Sunday 05.26 was a day of contrasts. I started in a busy tourist town, cycled beautiful coast, crossed from the north coast to the south coast at the at Crete’s most narrow point, went through a region of huge greenhouse farms that must produce most of the country’s vegetables but has many poor workers and squalid housing, and ended the day in Mirtos, a small beach town off the main route, loved for its lack of big hotels and development.
An artist with a little shop in Mirtos pointed out to me that the wind had changed in the early evening, becoming warm and blowing down from the mountains. I asked what that meant. “Strong winds, maybe dust storms.”

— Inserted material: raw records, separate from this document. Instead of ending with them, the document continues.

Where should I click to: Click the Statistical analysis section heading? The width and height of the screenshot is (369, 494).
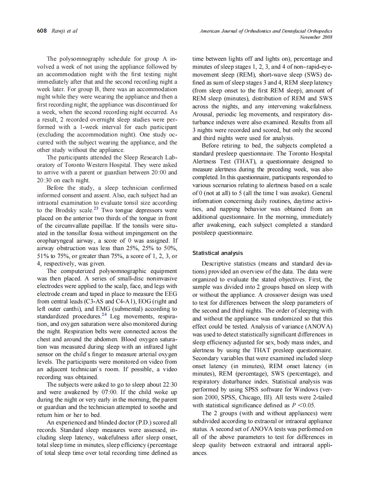coord(218,253)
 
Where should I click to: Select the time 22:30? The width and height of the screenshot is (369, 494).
coord(168,384)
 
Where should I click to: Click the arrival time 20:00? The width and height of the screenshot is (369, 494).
coord(158,173)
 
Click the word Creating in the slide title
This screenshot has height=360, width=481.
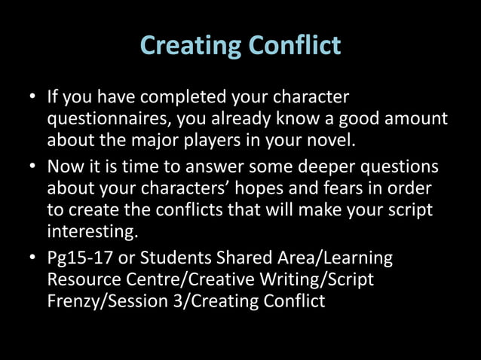pyautogui.click(x=187, y=46)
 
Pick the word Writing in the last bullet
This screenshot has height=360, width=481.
pyautogui.click(x=295, y=279)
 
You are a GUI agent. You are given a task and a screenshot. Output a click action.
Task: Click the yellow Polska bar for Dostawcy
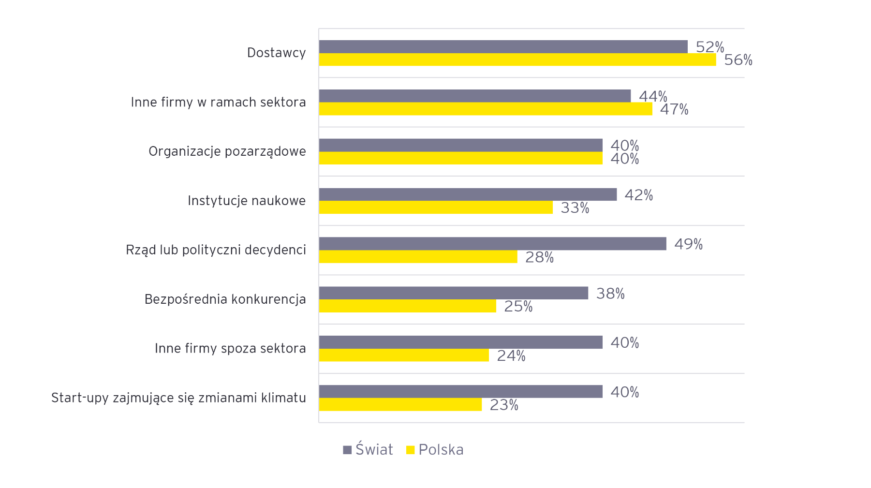pos(517,59)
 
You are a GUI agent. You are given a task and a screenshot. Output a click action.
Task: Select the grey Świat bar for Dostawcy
pos(503,46)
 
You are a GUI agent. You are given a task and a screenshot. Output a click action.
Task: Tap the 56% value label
pos(738,60)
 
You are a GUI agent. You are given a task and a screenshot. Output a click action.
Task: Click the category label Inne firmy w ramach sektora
pos(218,102)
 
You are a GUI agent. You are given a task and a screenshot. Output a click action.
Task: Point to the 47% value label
pos(674,109)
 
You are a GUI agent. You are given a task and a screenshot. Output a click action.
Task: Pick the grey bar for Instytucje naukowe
pos(468,194)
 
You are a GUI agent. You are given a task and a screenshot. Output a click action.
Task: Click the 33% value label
pos(575,208)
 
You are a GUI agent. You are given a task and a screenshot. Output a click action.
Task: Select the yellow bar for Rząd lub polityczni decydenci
pos(418,257)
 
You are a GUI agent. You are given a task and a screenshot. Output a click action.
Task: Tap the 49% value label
pos(688,244)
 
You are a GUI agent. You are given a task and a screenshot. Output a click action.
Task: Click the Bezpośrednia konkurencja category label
pos(225,299)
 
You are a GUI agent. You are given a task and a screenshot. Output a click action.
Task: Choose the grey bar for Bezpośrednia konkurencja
pos(453,293)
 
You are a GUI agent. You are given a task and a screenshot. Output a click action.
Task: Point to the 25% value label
pos(518,307)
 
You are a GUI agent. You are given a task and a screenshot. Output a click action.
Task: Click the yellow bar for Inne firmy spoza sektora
pos(404,355)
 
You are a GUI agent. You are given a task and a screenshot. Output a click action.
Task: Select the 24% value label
pos(511,356)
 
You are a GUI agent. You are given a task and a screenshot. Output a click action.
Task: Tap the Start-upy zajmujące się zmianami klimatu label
pos(178,398)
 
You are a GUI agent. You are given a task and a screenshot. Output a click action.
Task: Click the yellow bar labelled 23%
pos(400,404)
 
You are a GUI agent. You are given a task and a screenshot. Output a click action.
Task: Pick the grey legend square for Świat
pos(347,450)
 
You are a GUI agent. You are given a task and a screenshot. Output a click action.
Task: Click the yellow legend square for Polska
pos(411,450)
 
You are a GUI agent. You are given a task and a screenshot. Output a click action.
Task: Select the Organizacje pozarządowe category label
pos(227,151)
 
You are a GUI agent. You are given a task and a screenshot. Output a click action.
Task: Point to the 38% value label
pos(610,294)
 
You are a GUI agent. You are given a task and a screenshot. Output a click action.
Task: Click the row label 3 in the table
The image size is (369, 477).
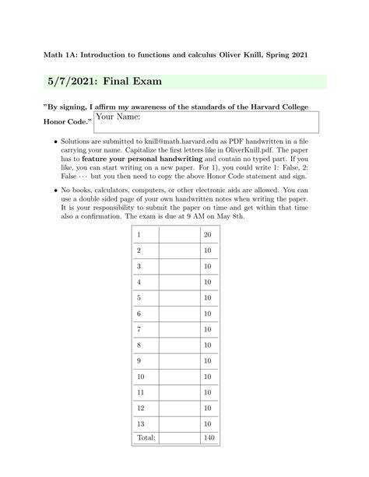coord(139,266)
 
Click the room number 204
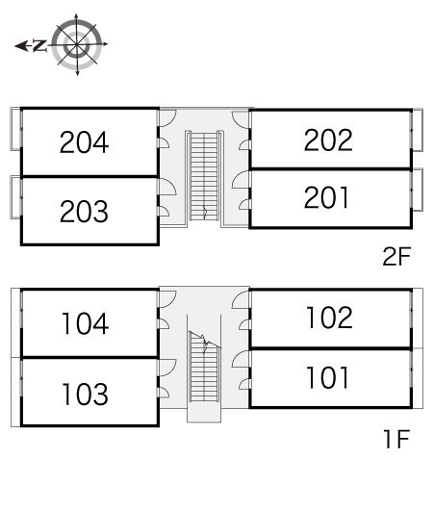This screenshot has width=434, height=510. pos(84,142)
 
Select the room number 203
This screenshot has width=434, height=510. pos(84,212)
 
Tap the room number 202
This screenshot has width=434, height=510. pos(328,140)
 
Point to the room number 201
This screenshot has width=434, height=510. pos(326,197)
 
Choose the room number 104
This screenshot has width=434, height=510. pos(86,323)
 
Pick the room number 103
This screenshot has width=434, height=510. pos(86,395)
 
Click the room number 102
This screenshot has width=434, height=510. pos(329,318)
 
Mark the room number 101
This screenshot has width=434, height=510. pos(327,377)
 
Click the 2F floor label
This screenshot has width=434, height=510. pos(396,256)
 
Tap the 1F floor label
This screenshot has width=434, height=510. pos(397,439)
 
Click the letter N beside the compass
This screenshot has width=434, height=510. pos(39,45)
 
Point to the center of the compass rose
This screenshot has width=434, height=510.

Monday 05.27 I left Mirtos and went inland, into the hills, heading west. It was a long day – 92 km, hot, hilly, headwind (the wind predicted yesterday). I walked some of the steepest grades; once I drop below 8 km/h in my bottom gear it is time to walk so I don’t damage my knees. The country is agricultural, mostly olives and as the day went by, grapes. Good pavement and little traffic. I ended the day in Mires, an inland agricultural centre that is just somewhere to stop; like staying in a highway town in the BC interior. I may have been the only tourist here. Except for some Americans visiting relatives here, I did not hear a word of anything but Greek. Fun to observe a Greek town going about its business.
Saw another bike tourist, the first anywhere on this trip. He looked German or Dutch; we didn’t stop, just waved from opposite sides of the road.
The mosquitos are annoying. They are small and fast. I have a strong reaction to the bites. The Greeks have not discovered the window screen, at least not in the class of hotel I frequent. But they have done without screens for thousands of years. No rush. 🙂
Tuesday 05.28 I rode northwest to cross the island again and finish in Rethymno on the north coast. It was like the previous day in some ways, hot, hilly and some walking, but not as long and the wind was a tailwind at times. It began with a fast, level 15 km ride, but then turned into a 10 km grind up a long hill. Not as long or steep as the 14 km uphill the day before. Descent into a valley, some rolling country, another long hill and finally a 6 km descent into Rethymno without any pedalling, just hanging onto the brake levers. 74 km in total.
Rethymno is a busy tourist town and port. I has an old town of narrow winding streets and a Venetian fortress. I will be off to explore shortly.